18 November 2010 by admin

While national online gaming and regulation is floundering in the lame duck session, no thanks to the Republicans, New Jersey is taking the matter into their own hands and is not about to let an opportunity for revenue slip through its hands.

Yesterday the New Jersey State Senate passed Bill S490. I know, the home of the ever delightful and enriching Jersey Shore is looking more and more like it will became the first state in the U.S. to legalize online gambling within their state and for their citizens. To a certain extent that is.

Bill S490, proposed by State Senator Ray Lesniak, will allow the casinos in Atlantic City to create and operate online casino version of their brick and mortar counterparts.

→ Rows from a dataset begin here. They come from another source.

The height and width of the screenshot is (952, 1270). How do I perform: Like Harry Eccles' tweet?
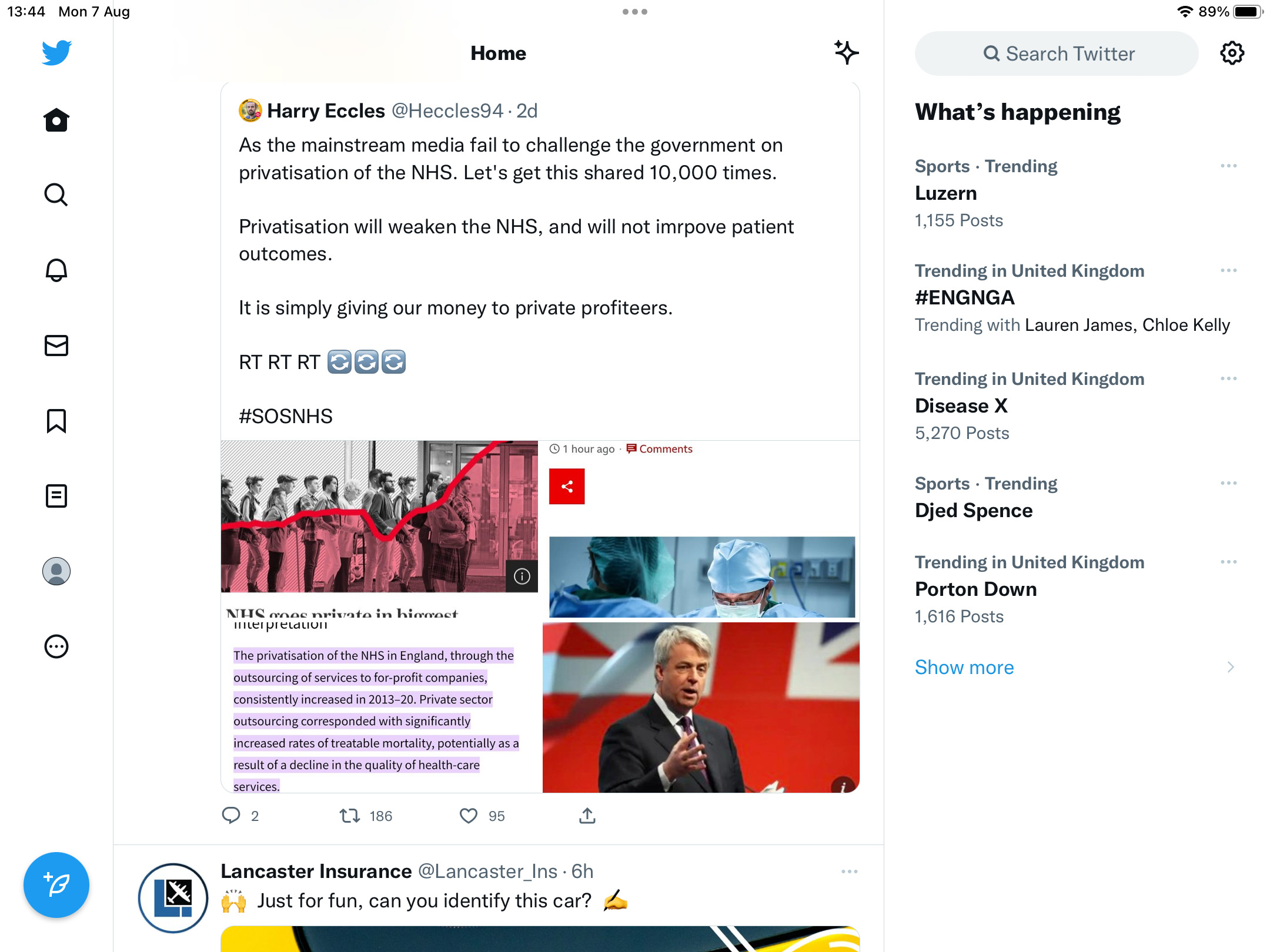click(469, 816)
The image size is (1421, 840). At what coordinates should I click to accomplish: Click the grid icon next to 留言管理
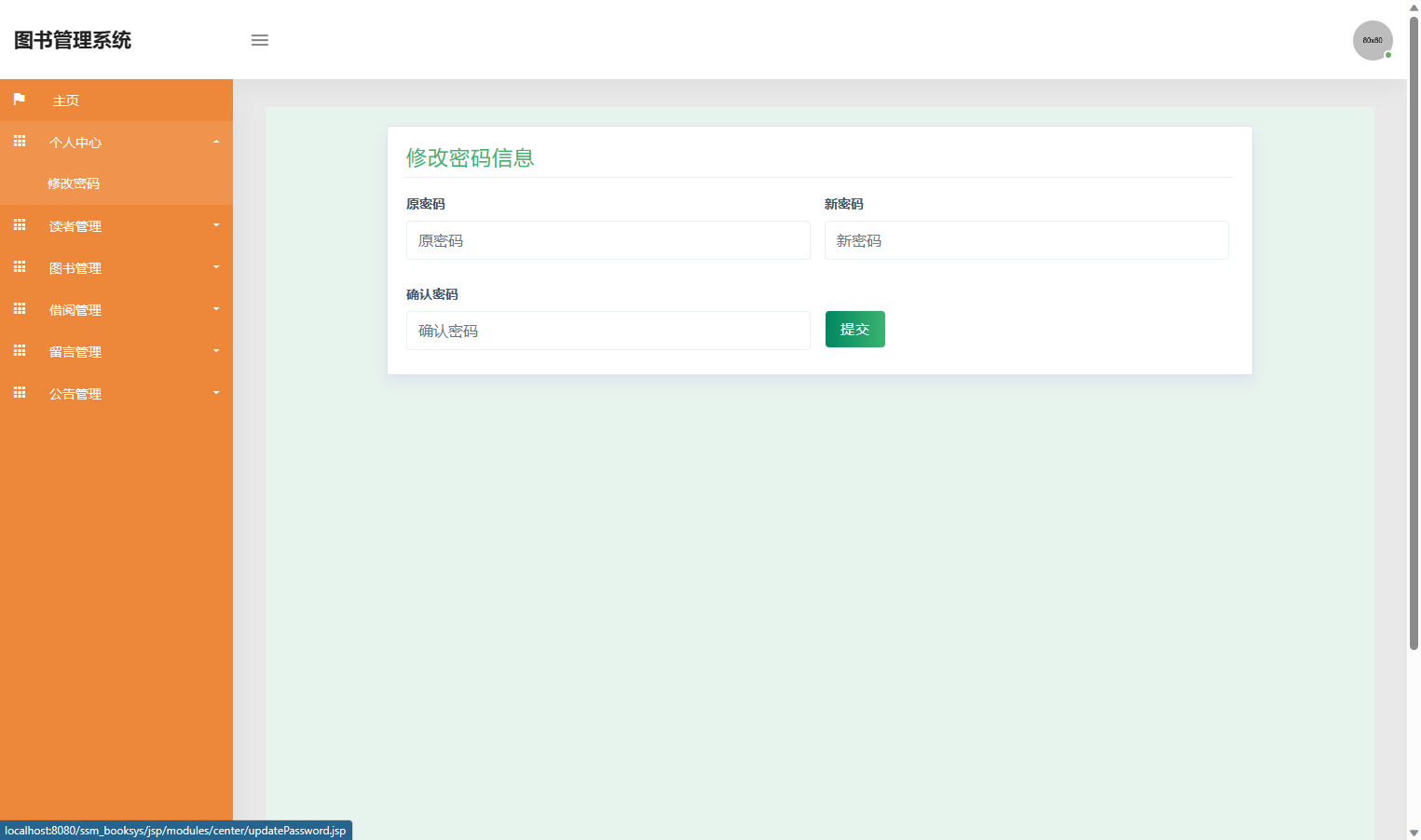coord(19,351)

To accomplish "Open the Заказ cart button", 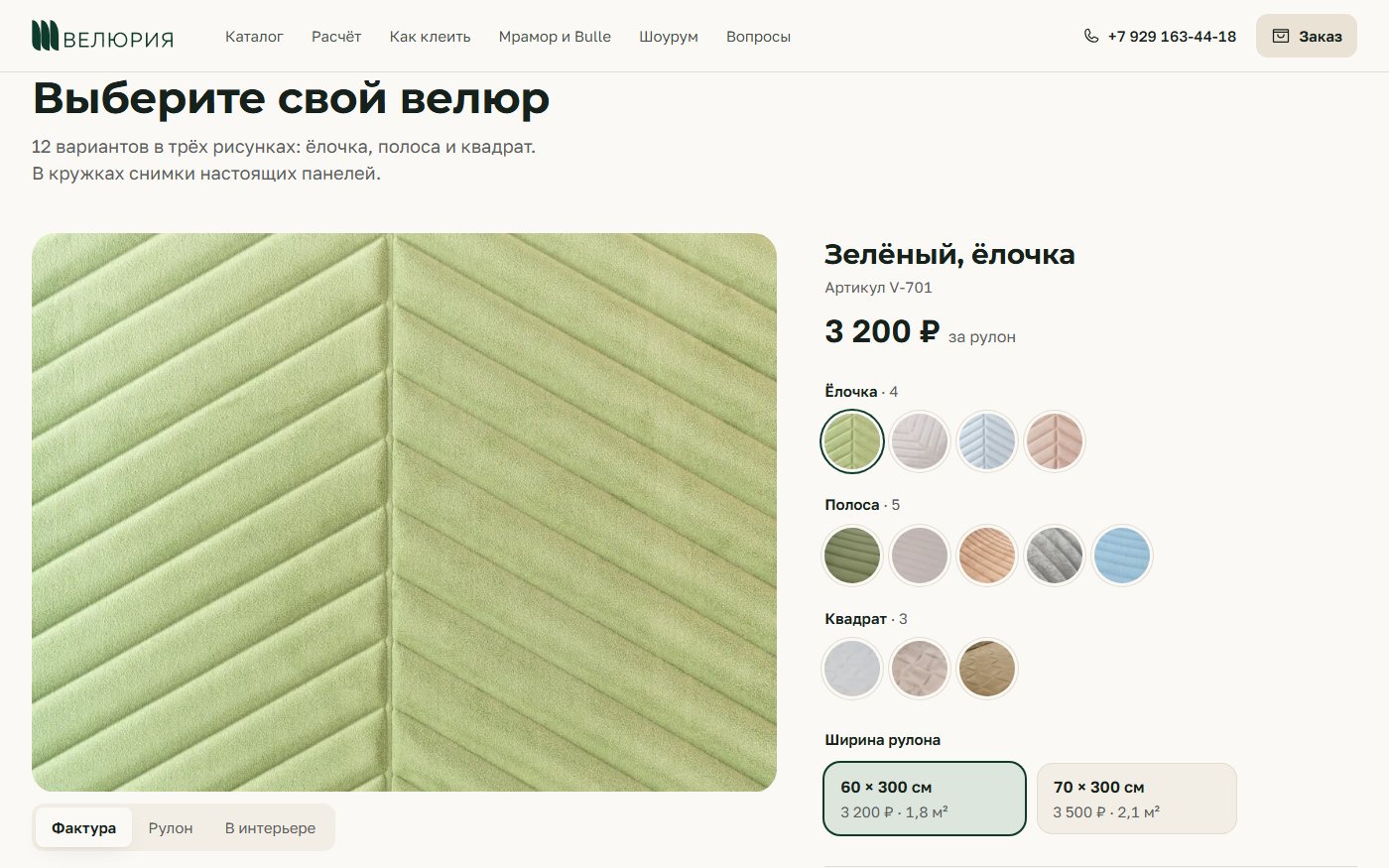I will pyautogui.click(x=1307, y=36).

New Jersey residents and online gambling fans overseas will be able to create account and play online poker and online blackjack and more in these online casino counterparts, but residents of the other states are out of luck…unless the Democrats can succeed in getting Barney Frank’s bill passed for national online gambling regulation.

New Jersey is eager to embrace online gambling regulation since the decline in revenue from the Atlantic City casinos, which are a big revenue generator for the state. Or they were. Visitors to the classic casinos have declined over the last two years in part to increased competition from its neighbors Pennsylvania, Maryland and Delaware—all of which have legalized casino gambling within their own states to generate more revenue for them. It is a northeast battle for revenue and New Jersey is ready to take it to the next level to stay on top.

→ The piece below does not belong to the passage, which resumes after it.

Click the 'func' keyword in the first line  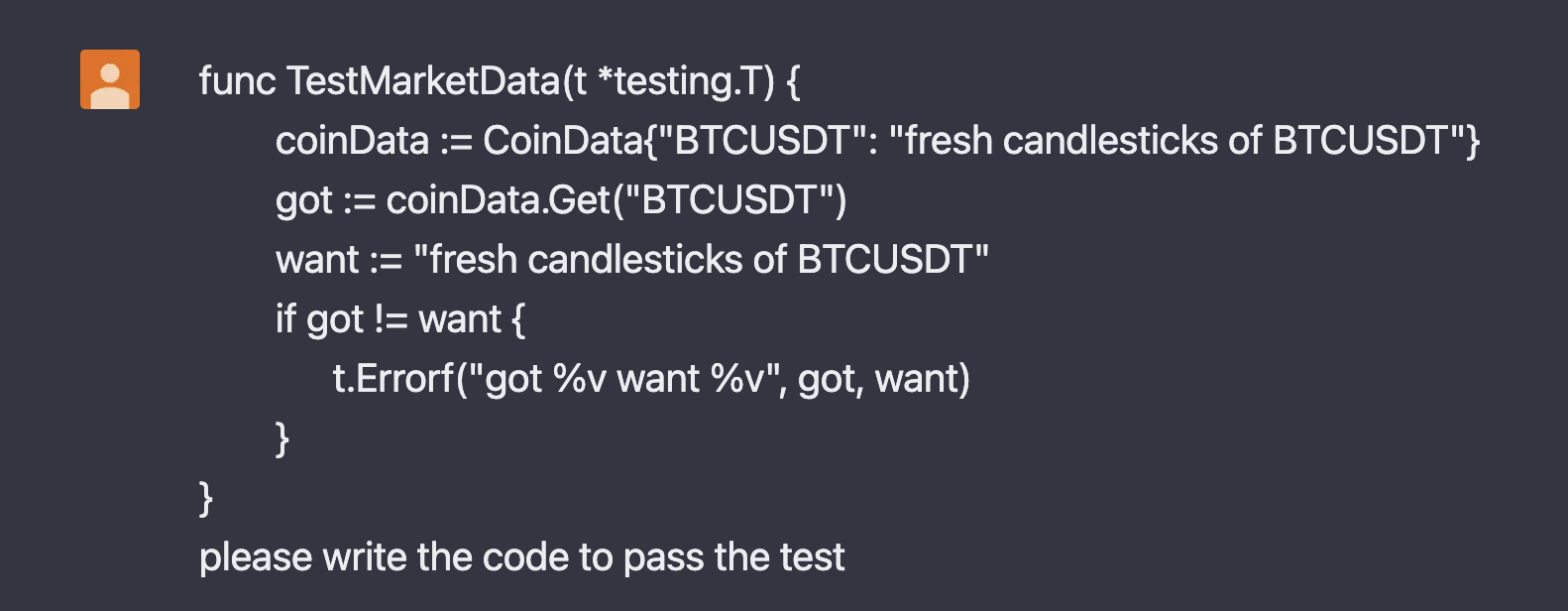[237, 81]
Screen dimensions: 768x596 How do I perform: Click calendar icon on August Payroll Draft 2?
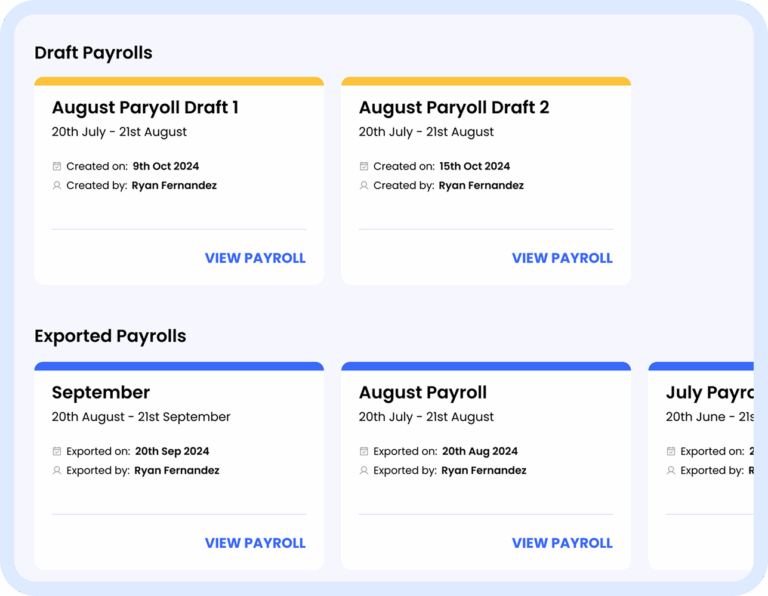tap(364, 166)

But really I cannot blame residents of neighboring states for taking up their gambling in their own states. It is closer to home for them. And with the price of gas getting higher and higher, it is not surprising that, say, a Pennsylvania resident is going to make the short drive to one of the new casinos that opened earlier this year as opposed to driving all the way to Atlantic City.

On the other hand I do want to see some states legalize online gambling within their own borders. It just seems like it would be a nice stick in the face of the Unlawful Internet Gambling Enforcement Act (UIGEA). I like to imagine lawmakers seeing one major gambling state pass their own online gambling regulation; now if only Nevada could get on board. Florida and California appear to be next in line in the online gambling regulation race. Good for them!

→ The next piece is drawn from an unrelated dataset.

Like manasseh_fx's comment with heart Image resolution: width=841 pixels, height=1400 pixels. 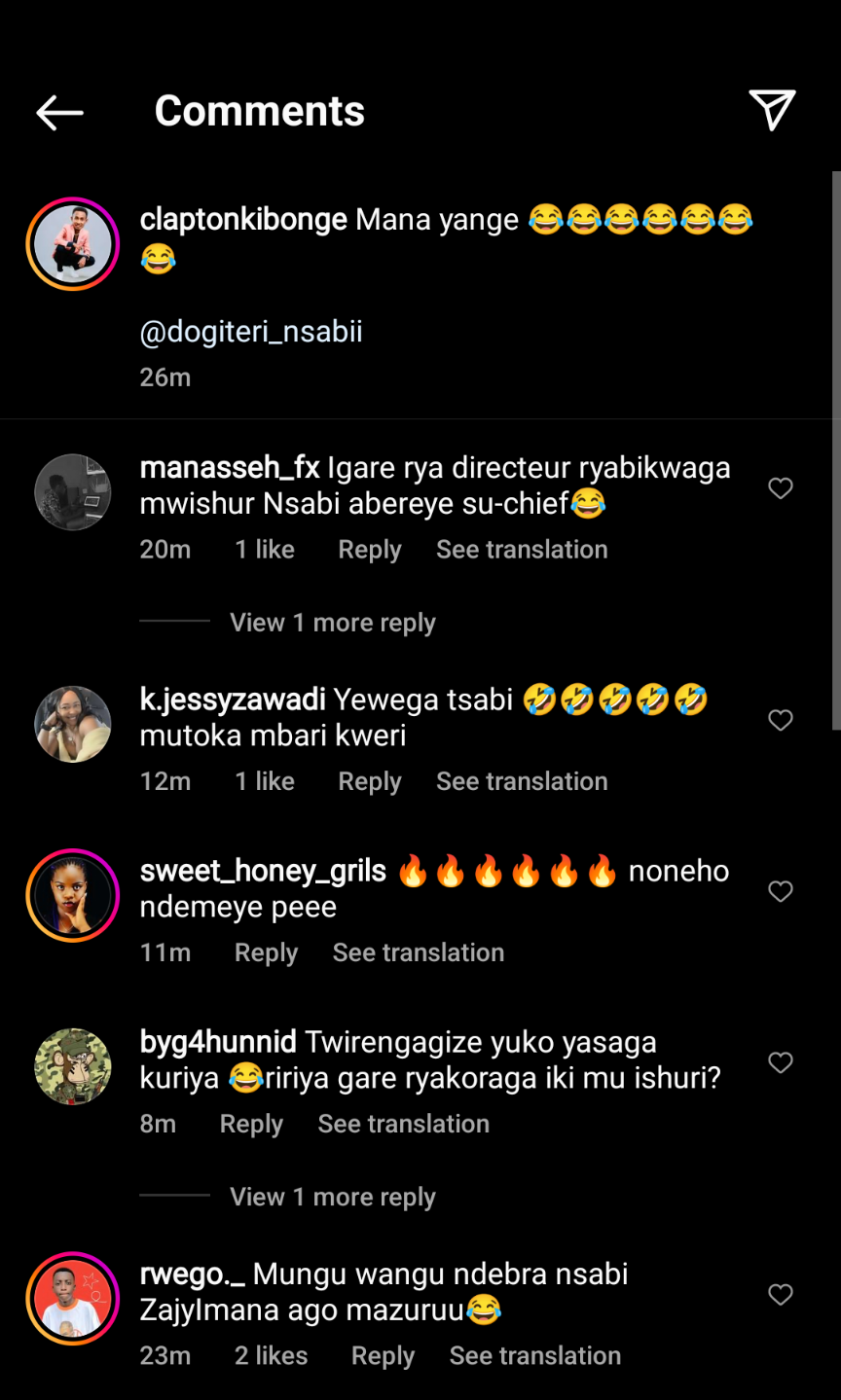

You might be wondering how New Jersey can decide to legalize online gambling within their state if UIGEA covers the entire U.S. Basically UIGEA was not well written and it has a lot of loopholes. Like how it does not actually say that U.S. citizens cannot gamble online; instead it says that financial institutions are not to knowingly process transaction to and from online casinos. But if a U.S. player can find a way around that then there is nothing in UIGEA to stop them.

Another loophole in UIGEA is that each state has the power to regulate online gambling within their own state. So, like how New Jersey is headed, a state can pass a law for online gambling regulation so that only their citizens can overseas players—if desired—can gamble in online casinos that are based within that state.

In other words, New Jersey residents will only be allowed to gamble online in online casinos who are licensed in New Jersey and are run out of New Jersey.

It definitely looks like New Jersey is setting its sights higher than being known for the birth of that messy reality TV show. They just might be known as the first to stick it to UIGEA. With committee and now Senate approval, Bill S490 only has to pass in the Assembly and be signed off on by Governor Chris Christie, whose aides are going over the terms of the bill to make sure that all their I’s are dotted and T’s are crossed. New Jersey online gambling regulation could be approved by all in the first quarter of next year. But could come as soon as the end of this year.

5 Responses to “New Jersey One Step Closing to Internet Gaming Regulation and Sticking it to UIGEA”

  1. Paul Besson says:

    I am currently working on a project for caigames.

    I am looking for some casinos which may apply to get a gaming licence in New Jersey. I would also appreciate if anyone has some details about providers, slot machines vendor, maintenance services operator…etc

    I would appreciate if someone has some details to communicate about it.

    Thanks

  2. […] online gambling in New Jersey is not only for New Jersey residents; that bill would also allow Atlantic City casinos online counterparts to accept foreign players too. And that is a bit of a thorn in the side […]

  3. Cynthia says:

    Well it is not legalized quite yet. It still has to pass the Assembly and the governor, but it looks good. In fact, it is going to the Assembly today.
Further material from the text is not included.